The Dante Project, Royal Opera House, review: Ambitious ballet bubbles over with ideas
The Royal Ballet’s ‘Divine Comedy’-inspired show comprises three uneven acts that nonetheless brim with style and drama, writes Zoe Anderson
Heaven, hell, and everything in between: Wayne McGregor’s new work for The Royal Ballet has huge scale and ambition, with a rich new score by Thomas Ades. Inspired by Dante’s Divine Comedy, with designs by the artist Tacita Dean, it bubbles over with ideas. Each of the three acts takes us into a new realm, with a distinctive soundworld and designs by Dean.
There’s a bold energy to Inferno, the most accessible of the three. Under Lucy Carter’s gorgeous lighting, Dean’s painted backdrop seems to morph from stylised map to blood-red Dore illustration, from ice cavern to thickly painted abstract art. The dancers’ black body tights are dusted with chalk, looking both ghostly and corporeal.
Edward Watson, in his farewell to the Royal Ballet, plays Dante, with Gary Avis as Virgil, his guide through hell. They’re powerful dance actors, but McGregor gives them little space for characterisation. The drama comes from the seething souls of the damned.
Joseph Sissens coils like a sea serpent, all spellbinding undulation. Anna Rose O’Sullivan is a driven, commanding Dido. A quartet of wrathful women pick and prance, their footwork both dainty and furious. The corps de ballet writhe, lament or explode into triumphant bravura. So does Ades, who treats Liszt as his own Virgil, weaving in quotations and a gleeful 19th-century theatricality.
For Purgatorio, we’re in a different world. The score evokes the wash of waves, with chanting voices – drawn from the Ades Synagogue in Jerusalem – and glowing fanfares. Dean’s set shows a modern street, shades of lilac suggesting a photo negative, with a huge tree lit in fresh green.
In this golden space, McGregor focuses on Dante and Beatrice. We see three versions of the characters: childhood, adulthood, and a poetic present. The Royal Ballet has storytelling in its blood, while McGregor’s instincts are more conceptual. In Purgatorio, he and dramaturge Uzma Hameed find a space in between, events layered with memory and longing.
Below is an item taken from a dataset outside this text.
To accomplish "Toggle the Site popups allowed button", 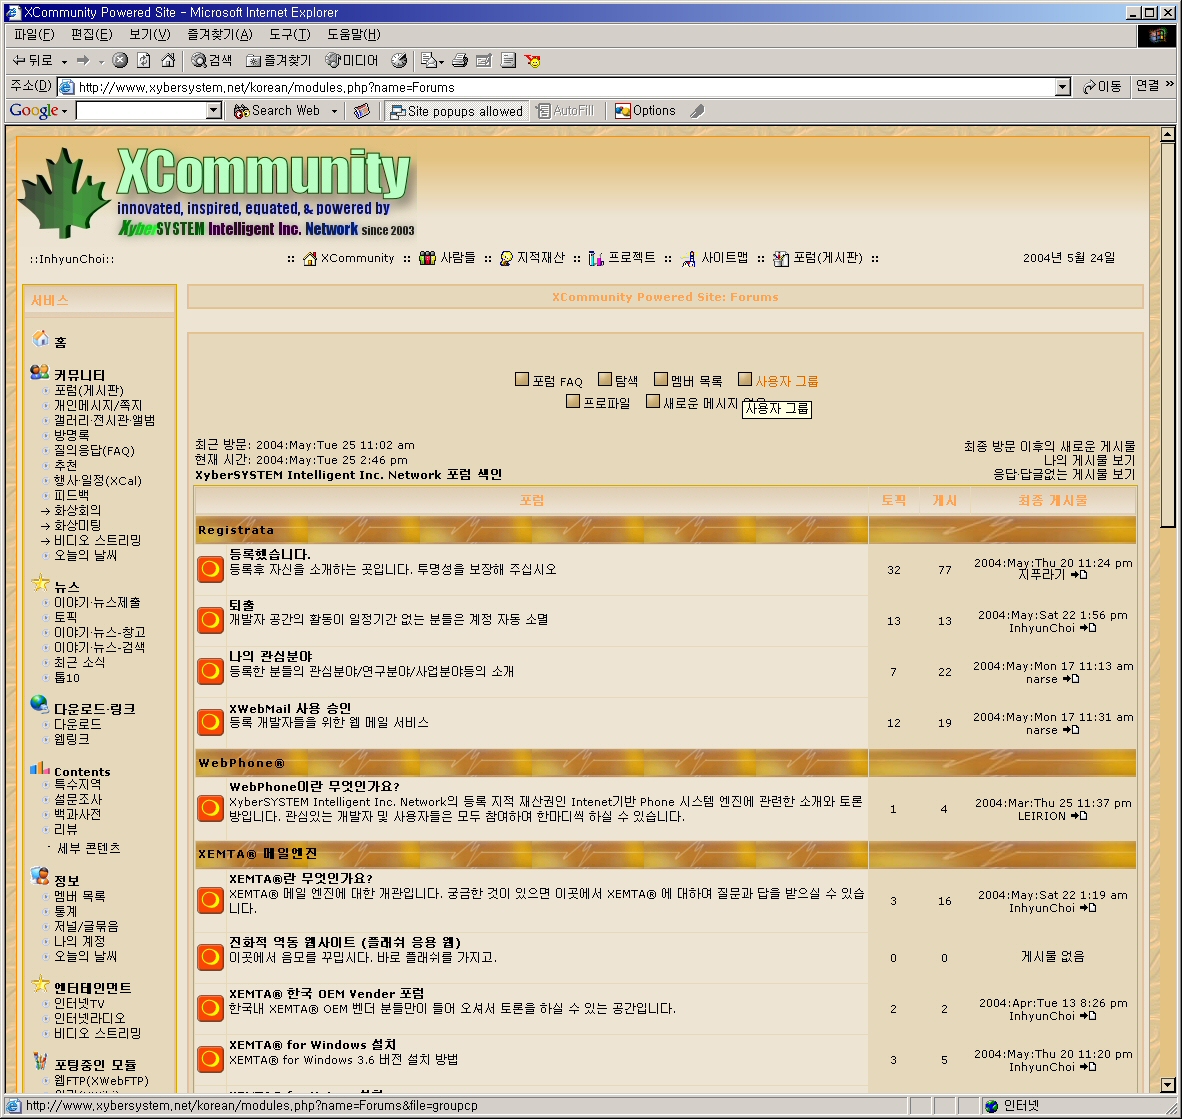I will click(x=456, y=111).
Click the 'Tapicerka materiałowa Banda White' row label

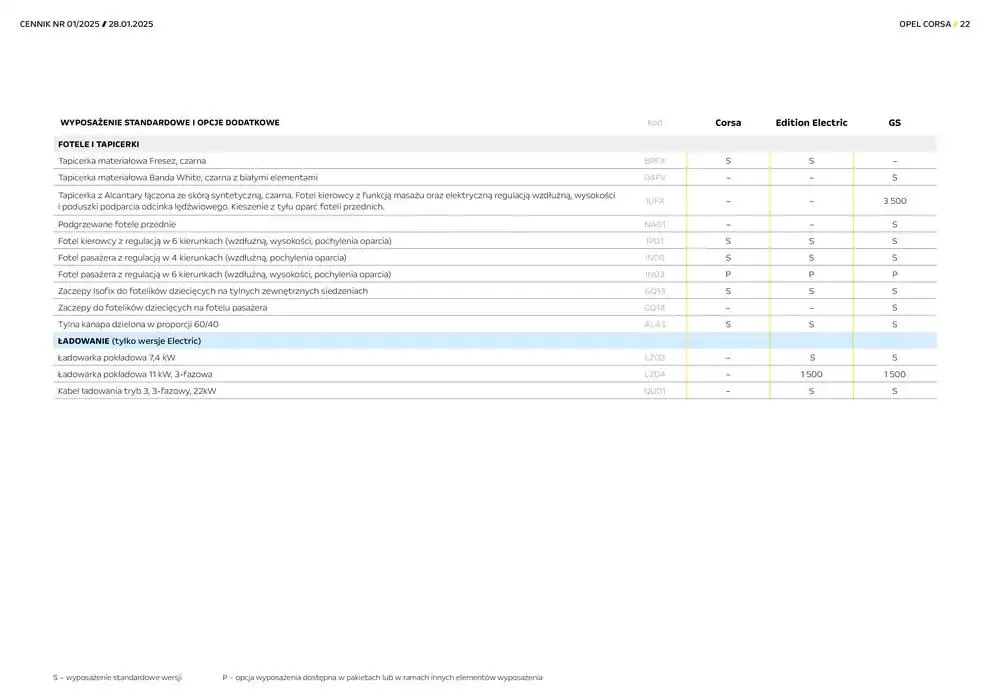(188, 177)
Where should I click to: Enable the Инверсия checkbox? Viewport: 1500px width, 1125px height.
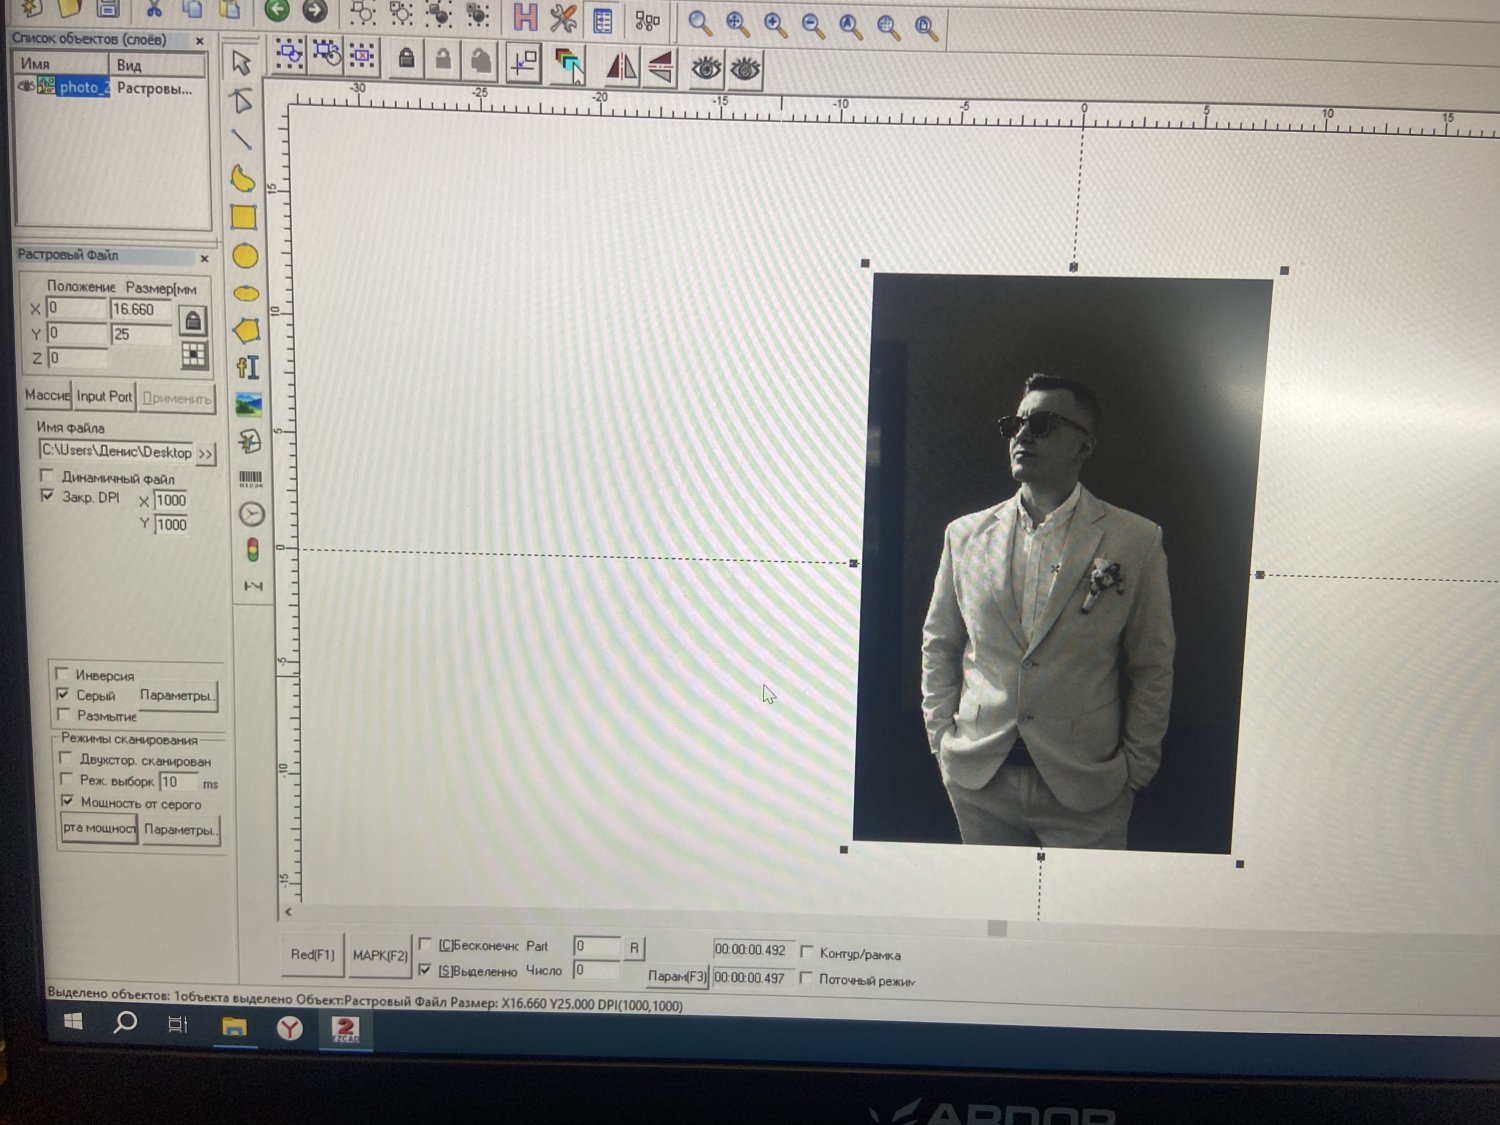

Paradise is an anti-climax. A budget time vortex spins on an overhead film screen, while dancers in shiny body tights whirl across a black stage. It’s a flat evocation of the cosmos, a thinning of invention. And though McGregor responds to Ades’s swirling fanfares with big steps for the men, he doesn’t dig into the score. The strongest moment is a weighted duet for Watson and Sarah Lamb’s Beatrice, full of counterbalanced movement. Dante’s still earthbound, even dancing with a celestial idea.